In general, laparoscopic extravesical Ganetespib cancer stapling of the distal ureter and bladder cuff is an attractive approach because the urinary tract is not opened, and tumor spillage is minimized. Additionally, this technique is rapid, especially in the hands of experienced laparoscopists. The disadvantages include the potential for positive surgical margins, the failure to remove the ipsilateral orifice, and a small but nonnegligible risk of compromising the contralateral orifice. Matin and Gill [12] evaluated the patterns of recurrence and survival for the various forms of bladder cuff control in a retrospective study. They demonstrated that positive margins were more frequently associated with a laparoscopic stapling approach than with either the transvesical or open techniques.

Most importantly, the laparoscopic stapling approach was also associated with poorer recurrence-free survival. Tsivian et al. [13] have described a purely laparoscopic nephroureterectomy technique that utilizes two additional trocars in the ipsilateral lower abdomen after a standard transperitoneal nephrectomy. Caudal ureteral dissection continues until the detrusor muscle fibers at the ureterovesical junction are identified. The ureter is then retracted upward, tenting up the bladder wall. The bladder cuff is excised using a 10mm LigaSure Atlas device, which seals the bladder defect. This method does avoid some of the disadvantages associated with the extravesical stapling technique. However, at least theoretically, this method does not address the issue of possible incomplete distal ureteral resection.

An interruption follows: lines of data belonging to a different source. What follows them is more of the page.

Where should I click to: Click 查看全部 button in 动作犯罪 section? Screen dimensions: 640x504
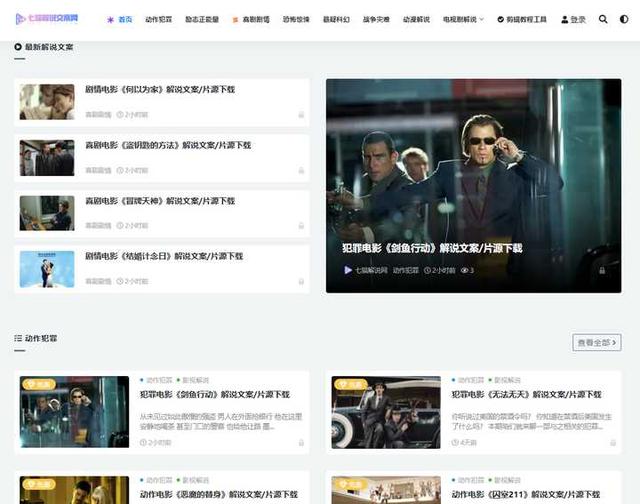596,342
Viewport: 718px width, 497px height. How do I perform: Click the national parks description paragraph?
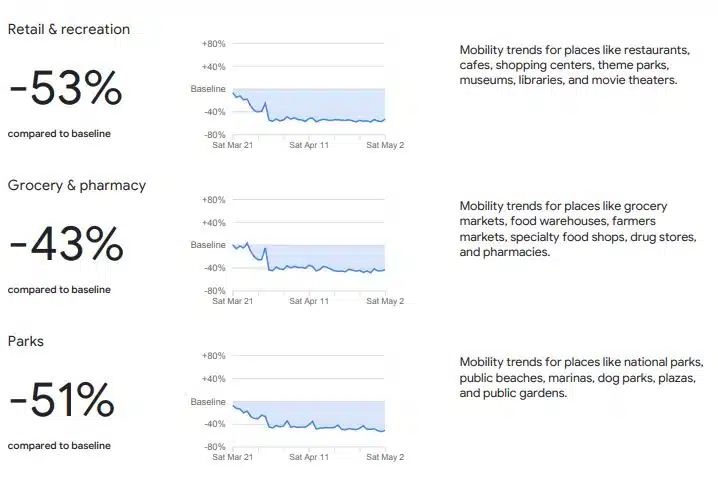(582, 378)
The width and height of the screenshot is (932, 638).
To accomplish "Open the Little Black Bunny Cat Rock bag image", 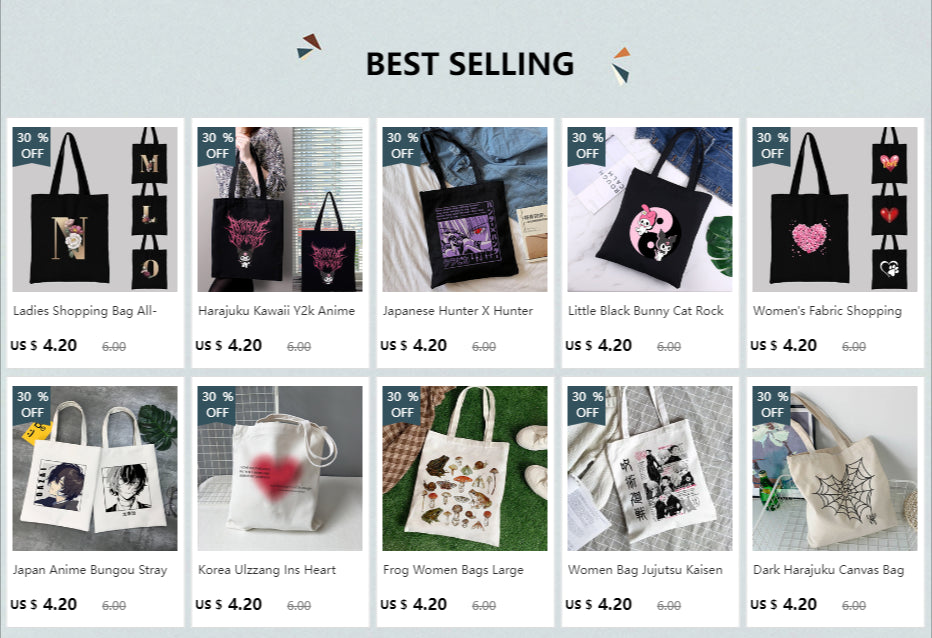I will (650, 209).
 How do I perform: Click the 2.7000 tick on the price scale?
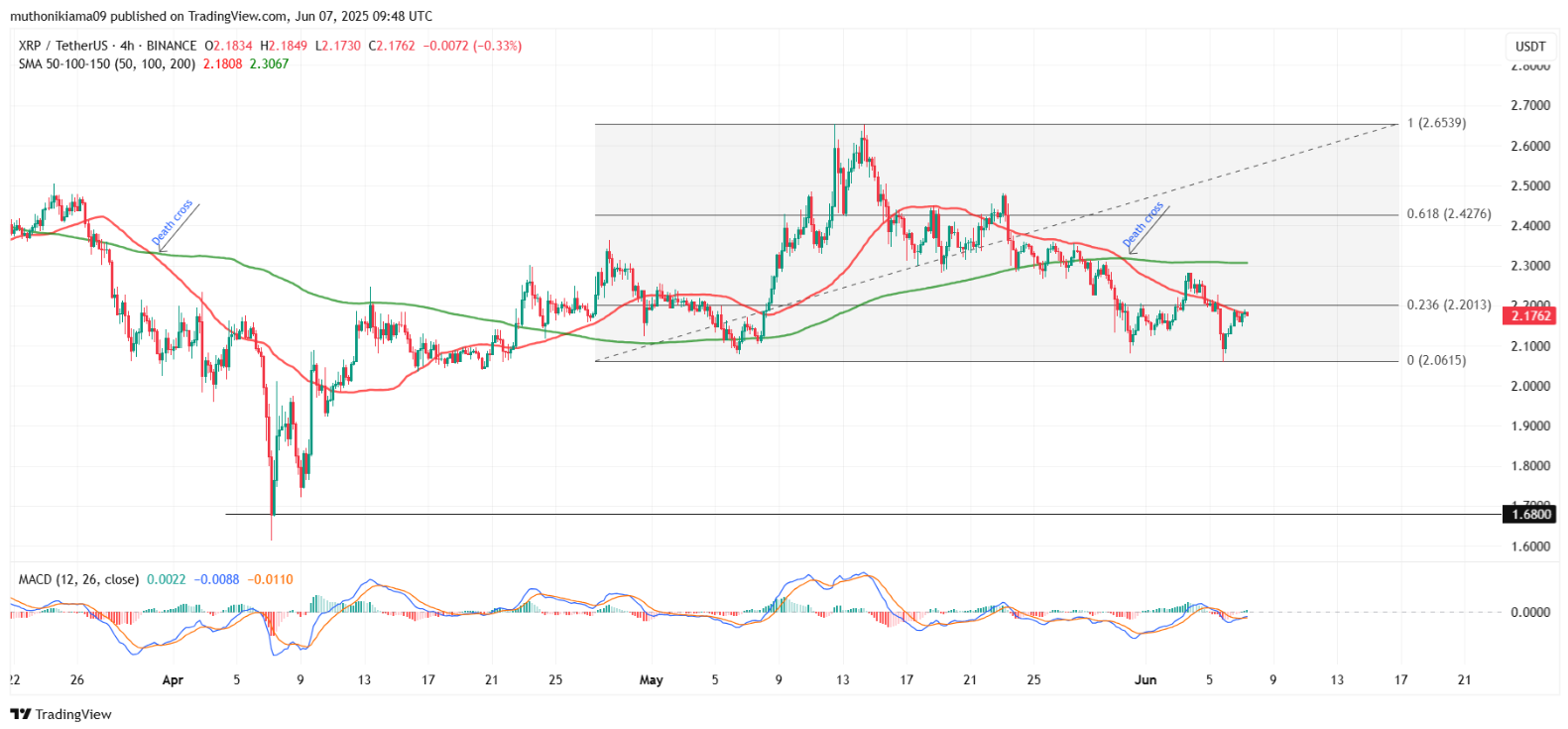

Another group of techniques based on the transvesical approach was also introduced in an effort to mimic the reliable open transvesical excision technique. Gill et al. [14] have described a novel laparoscopic technique that involves the use of two 2mm transvesical suprapubic trocars and a ureteral stent in the ipsilateral ureter. The ureter is tented upward; a loop ligature is placed around the stent, creating a closed system, and a Collin’s knife is then used to excise the ureteral orifice. A technique resembling this technique has been reported by Ahlawat and Gautam [15], in which only one transvesical suprapubic 5mm port is used. A transurethral resectoscope is used to make a full-thickness incision in the bladder cuff around the ureteric orifice from 1 o’clock to 11 o’clock.

A grasper inserted through the transvesical suprapubic port is then used to retract the ureter to complete the incision in the bladder cuff overlying the anterior aspect of the ureteric orifice. The ureter is subsequently sealed with a clip applied through the port. Recently, a very similar technique was described for a series of six patients by Zou et al. [16]. Instead of a 5mm port, Drug_discovery they utilized a 10mm port placed transvesically after pneumovesicum had been established [16].